-- BEGIN RECORDED INFORMATION --

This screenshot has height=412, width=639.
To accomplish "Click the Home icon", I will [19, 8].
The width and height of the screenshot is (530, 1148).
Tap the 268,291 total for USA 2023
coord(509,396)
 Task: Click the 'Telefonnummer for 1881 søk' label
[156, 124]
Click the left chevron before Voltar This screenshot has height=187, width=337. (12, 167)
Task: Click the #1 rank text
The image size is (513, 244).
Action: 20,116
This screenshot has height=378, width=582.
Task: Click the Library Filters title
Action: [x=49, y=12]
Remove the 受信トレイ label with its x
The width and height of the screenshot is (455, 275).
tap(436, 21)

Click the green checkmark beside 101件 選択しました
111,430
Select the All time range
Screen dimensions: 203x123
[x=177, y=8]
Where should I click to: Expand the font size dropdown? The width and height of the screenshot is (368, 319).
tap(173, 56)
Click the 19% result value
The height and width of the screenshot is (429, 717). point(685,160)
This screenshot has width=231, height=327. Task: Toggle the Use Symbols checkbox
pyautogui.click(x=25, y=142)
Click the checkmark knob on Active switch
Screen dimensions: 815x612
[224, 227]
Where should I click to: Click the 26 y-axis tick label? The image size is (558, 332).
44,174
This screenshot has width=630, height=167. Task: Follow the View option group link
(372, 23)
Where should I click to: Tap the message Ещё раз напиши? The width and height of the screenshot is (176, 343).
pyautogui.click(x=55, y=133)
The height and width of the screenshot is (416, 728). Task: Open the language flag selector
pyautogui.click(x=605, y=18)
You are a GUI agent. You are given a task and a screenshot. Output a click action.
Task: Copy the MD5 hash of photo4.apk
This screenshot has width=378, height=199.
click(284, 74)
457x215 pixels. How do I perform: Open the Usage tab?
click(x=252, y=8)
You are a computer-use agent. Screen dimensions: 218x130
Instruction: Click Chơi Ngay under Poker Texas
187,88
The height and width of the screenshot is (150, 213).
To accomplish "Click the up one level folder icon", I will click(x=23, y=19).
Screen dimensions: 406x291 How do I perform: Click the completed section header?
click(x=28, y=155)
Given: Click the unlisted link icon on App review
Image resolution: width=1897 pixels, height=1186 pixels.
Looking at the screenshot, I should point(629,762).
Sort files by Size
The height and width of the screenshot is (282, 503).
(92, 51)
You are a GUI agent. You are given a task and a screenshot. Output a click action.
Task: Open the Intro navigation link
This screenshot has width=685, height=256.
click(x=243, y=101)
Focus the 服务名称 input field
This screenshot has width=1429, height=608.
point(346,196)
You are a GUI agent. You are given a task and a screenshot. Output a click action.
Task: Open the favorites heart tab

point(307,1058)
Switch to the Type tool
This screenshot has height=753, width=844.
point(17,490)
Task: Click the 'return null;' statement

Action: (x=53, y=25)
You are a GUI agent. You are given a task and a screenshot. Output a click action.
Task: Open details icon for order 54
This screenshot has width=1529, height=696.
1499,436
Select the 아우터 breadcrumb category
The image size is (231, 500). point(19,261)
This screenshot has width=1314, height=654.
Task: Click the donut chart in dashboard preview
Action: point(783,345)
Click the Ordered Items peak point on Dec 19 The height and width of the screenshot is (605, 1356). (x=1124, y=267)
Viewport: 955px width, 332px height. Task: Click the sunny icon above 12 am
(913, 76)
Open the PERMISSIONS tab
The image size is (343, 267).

-- END RECORDED INFORMATION --

→ WORK REQUIRED: Can you rewrite the entries above with every "GUI agent" renamed to "screen agent" and everything else left unchanged?

→ EXERCISE SOLUTION:
This screenshot has height=412, width=639.
To accomplish "Click the Home icon", I will [19, 8].
The width and height of the screenshot is (530, 1148).
Tap the 268,291 total for USA 2023
coord(509,396)
 Task: Click the 'Telefonnummer for 1881 søk' label
[156, 124]
Click the left chevron before Voltar This screenshot has height=187, width=337. (12, 167)
Task: Click the #1 rank text
The image size is (513, 244).
Action: 20,116
This screenshot has height=378, width=582.
Task: Click the Library Filters title
Action: [x=49, y=12]
Remove the 受信トレイ label with its x
The width and height of the screenshot is (455, 275).
tap(436, 21)

Click the green checkmark beside 101件 選択しました
111,430
Select the All time range
Screen dimensions: 203x123
[x=177, y=8]
Where should I click to: Expand the font size dropdown? The width and height of the screenshot is (368, 319).
tap(173, 56)
Click the 19% result value
The height and width of the screenshot is (429, 717). point(685,160)
This screenshot has width=231, height=327. Task: Toggle the Use Symbols checkbox
pyautogui.click(x=25, y=142)
Click the checkmark knob on Active switch
Screen dimensions: 815x612
[224, 227]
Where should I click to: Click the 26 y-axis tick label? The image size is (558, 332).
44,174
This screenshot has width=630, height=167. Task: Follow the View option group link
(372, 23)
Where should I click to: Tap the message Ещё раз напиши? The width and height of the screenshot is (176, 343).
pyautogui.click(x=55, y=133)
The height and width of the screenshot is (416, 728). Task: Open the language flag selector
pyautogui.click(x=605, y=18)
You are a screen agent. You are given a task and a screenshot. Output a click action.
Task: Copy the MD5 hash of photo4.apk
This screenshot has width=378, height=199.
click(284, 74)
457x215 pixels. How do I perform: Open the Usage tab?
click(x=252, y=8)
You are a computer-use agent. Screen dimensions: 218x130
Instruction: Click Chơi Ngay under Poker Texas
187,88
The height and width of the screenshot is (150, 213).
To accomplish "Click the up one level folder icon", I will click(x=23, y=19).
Screen dimensions: 406x291 How do I perform: Click the completed section header?
click(x=28, y=155)
Given: Click the unlisted link icon on App review
Image resolution: width=1897 pixels, height=1186 pixels.
Looking at the screenshot, I should point(629,762).
Sort files by Size
The height and width of the screenshot is (282, 503).
(92, 51)
You are a screen agent. You are given a task and a screenshot. Output a click action.
Task: Open the Intro navigation link
This screenshot has width=685, height=256.
click(x=243, y=101)
Focus the 服务名称 input field
This screenshot has width=1429, height=608.
point(346,196)
You are a screen agent. You are given a task and a screenshot. Output a click action.
Task: Open the favorites heart tab

point(307,1058)
Switch to the Type tool
This screenshot has height=753, width=844.
point(17,490)
Task: Click the 'return null;' statement

Action: (x=53, y=25)
You are a screen agent. You are given a task and a screenshot. Output a click action.
Task: Open details icon for order 54
This screenshot has width=1529, height=696.
1499,436
Select the 아우터 breadcrumb category
The image size is (231, 500). point(19,261)
This screenshot has width=1314, height=654.
Task: Click the donut chart in dashboard preview
Action: point(783,345)
Click the Ordered Items peak point on Dec 19 The height and width of the screenshot is (605, 1356). (x=1124, y=267)
Viewport: 955px width, 332px height. Task: Click the sunny icon above 12 am
(913, 76)
Open the PERMISSIONS tab
The image size is (343, 267).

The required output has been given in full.